S’ils restent dans la classe, ils perturbent ; dans le couloir, c’est la foire (je suis censée les garder dans mon local, mais difficile de s’empêcher de mettre un élève dehors quand on est dépassé.) Pour certains, exclure est contreproductif : ils sont bien contents d’être débarrassés de la corvée du Conseil. Je songe à proposer un interdit de couloir pour les élèves exclus qui ne savent pas s’y tenir, ils seraient directement envoyés chez l’éducateur. Ou explorer d’autres pistes de sanction comme perdre le droit à la parole dans les discussions ou perdre le droit de vote dans une prise de décision. Encore faut-il que les sujets traités soient assez intéressants que pour être frustré d’être empêché d’y prendre part…

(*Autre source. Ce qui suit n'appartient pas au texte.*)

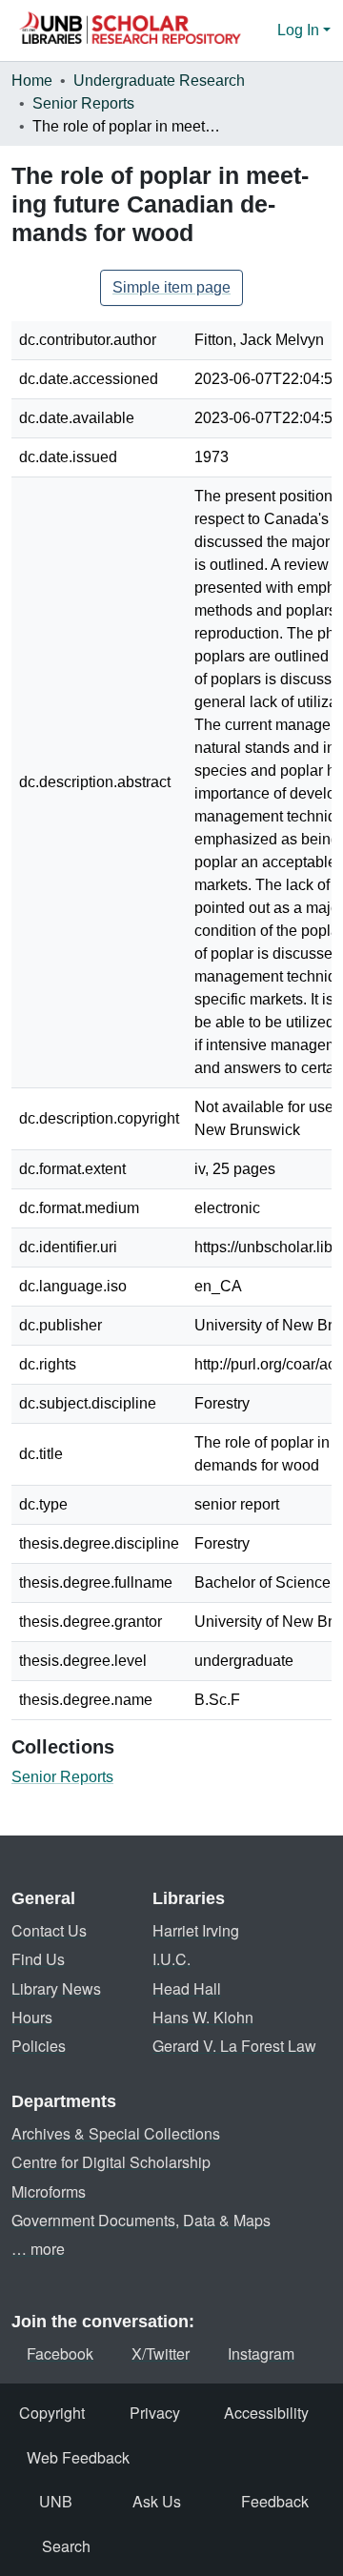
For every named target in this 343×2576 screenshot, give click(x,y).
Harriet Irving (195, 1930)
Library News (56, 1988)
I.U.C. (171, 1959)
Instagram (261, 2353)
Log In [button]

Après ce Conseil houleux, je demande à Arthur de rester pour lui rappeler que s’il veut réintégrer le groupe, il doit proposer une réparation. Prendre la responsabilité du secrétariat est une possibilité, car, en 4C, personne n’aime le faire, cela rendrait service au groupe.
Au Conseil suivant, Julia et Noémie président. Les duos de présidence fonctionnent souvent bien et aident à se lancer. Quand elles appellent un secrétaire, je m’attends à ce qu’Arthur se propose, mais il ne dit rien. Quand on demande qui veut être responsable gêneur, il lève la main, en ajoutant, qu’il veut bien aussi faire le secrétariat tableau (deux responsabilités très appréciées…) J’interviens et je lui rappelle qu’il a une réparation à proposer au groupe et que cette réparation, si c’est une responsabilité, ne peut être que le secrétariat papier. Il dit d’abord : « non, mais j’ai pas de feuille », puis il finit par accepter, sous la pression de mon regard, en remettant sa mèche et en ordonnant qu’on lui donne des feuilles. J’ai envie de le mettre dehors, mais j’ai l’impression d’être déjà trop intervenue. Je tiens à ce que cette réparation lui coute, mais est-ce une bonne idée ? Une responsabilité facile aurait-elle pu suffire à lui redonner une place ?
Fin du conseil : Arthur a été un secrétaire fanfaron et a de nouveau reçu deux barres en assumant mal sa responsabilité. Trois élèves se plaignent de lui au Ça va, ça va pas, mais moi, je décide de lâcher et de dire ça va. Quand Arthur dit ça va pas, j’espère secrètement qu’il en profite pour faire un mea culpa, mais sa justification n’a aucun lien avec son comportement.
Pourtant, après ce conseil, quelque chose change dans le comportement d’Arthur et quelque chose change dans ma perception de son comportement. Alors que reprendre la responsabilité de veilleuse et de discuter en tête à tête avait entretenu un vain duel entre nous, le fait d’avoir lâché au Ça va, ça va pas l’a comme ôté de mon collimateur. J’ai aussi sous-estimé l’effet de la sanction d’exclusion, car s’il continue à être agité, il fait par la suite attention à ne pas dépasser une certaine limite pour rester dans le groupe.